Israeli virus experts: ‘We may need vaccine updates every year or two’

While COVID-19 has the potential to evolve rapidly, “the good news is that it is very easy to create this vaccine,” said Tel Aviv University doctors, adding that these inoculations are far more effective than flu vaccinations.

By Yaakov Lappin, JNS

In the coming years, pharmaceutical corporations will likely need to launch updated versions of their coronavirus vaccines every year or two years, though this task should not present any special challenges for them, leading Israeli virus experts from Tel Aviv University said.

In addition, a two-dose vaccine is “highly likely” to offer good protection against the current variants in circulation in the world, they concluded.

As Dr. Adi Stern of the School of Molecular Cell Biology and Biotechnology at Tel Aviv University’s George S. Wise Faculty of Life Sciences—speaking during a webinar organized last week hosted by American Friends of Tel Aviv University titled ‘Coronavirus Vaccines vs. Mutations: Who Will Win the Race?’—said, “Unfortunately, my guess is that we might be in a situation we will need new updated vaccines every year or two.”

Basing her assessment partly on “what we know from the flu,” which also receives annual vaccination updates, Stern said that the coronavirus, for its part, also has potential to evolve rapidly and to change.

“But the good news is that it is very easy to create this [updated] vaccine,” she stressed. In comparison with existing flu viruses, the new coronavirus vaccines are far more effective, she added.

“It will make our personal safety much higher if we get vaccinated probably every second year, though that is only a guess at this stage,” said Stern.

Dr. Ella Sklan of the university’s Department of Clinical Microbiology and Immunology Department explained that the basic idea behind vaccines is “to expose immune system to foreign antigens [substances recognized as threats] so when they encounter pathogens [an infectious agent], they will elicit a stronger response.”

Since the spike protein is the most abundant protein on the surface of the virus, she said, and is also the part of the virus that binds to receptors on human cells, immune systems tend to see and develop antibodies against the spike proteins. This is why most vaccines use spike proteins as the antigen.

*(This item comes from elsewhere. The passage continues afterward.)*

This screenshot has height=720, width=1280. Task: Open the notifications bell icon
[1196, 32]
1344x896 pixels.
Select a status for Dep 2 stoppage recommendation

Sklan said that as of last week, there were 43 vaccine candidates in the first phase of clinical trials, 21 in the second phase and 20 vaccines in phase 3. Phase 3 trials involve tens of thousands of people.

She stressed that trials test the efficiency in preventing disease and an ability to prevent infection, noting that these “are not the same thing.” Follow-up testing is now underway to check the ability of the Pfizer and Moderna vaccines to prevent infection, even if such infections are without symptoms in immunized individuals.

New preliminary data from health-care providers in Israel indicate that the Pfizer vaccine reduces infection by a significant degree, and the figures could increase further over time. “We know the vaccine prevents disease, and the preliminary evidence on reducing infection is encouraging,” said Sklan.

There are eight vaccines in early limited use at this time, and two—Pfizer and Moderna—that have been approved for full use.

About Those Mutations

In explaining how such dramatic progress on vaccine development was achieved in a mere 10 months, Sklan stressed that all of the regulatory stages were performed, and that there were no shortcuts, but that some stages of the process were performed in parallel.

“In the follow-up to phase 1, phase 2 already started. The same is true in the follow-up to stage 2; phase 3 already started because of the urgency,” she explained. “Companies began production of vaccines at risk—had their vaccine not been approved, they would have lost a lot of money. You can rest assured that it’s safe.”

The RNA molecules in the vaccines are highly unstable, which is why they must be kept at minus 70 degrees in the Pfizer vaccine and minus 20 degrees for Moderna. The molecules break down quickly—within eight hours—in the body after injection.

Stern noted that the SARS-Cov-2 virus is 50 percent identical to the coronavirus that causes the common cold.

“What are mutations? It’s when a mistake happens when a genome is copied,” explained Stern. “That mistake is called a mutation. This occurs all the time in all viruses. It happens in every second transmission.”

Most mutations are meaningless and merely a natural part of the virus’s life cycle, she said. Nevertheless, highly rare mutations can give the virus an adaptive edge, making it better at “making more viruses.” On its own, a mutation is not likely to make the virus more virulent, but it can become more transmissible—meaning it becomes “more likely to survive in our body,” she said.

Increase transmissibility is bad news, and so societies must add layers to social distancing. But while some of the spike mutations may allow a degree of evasion from antibodies, said Stern, “it’s highly likely that a two-dose vaccine will protect from both” the British and South African vaccines.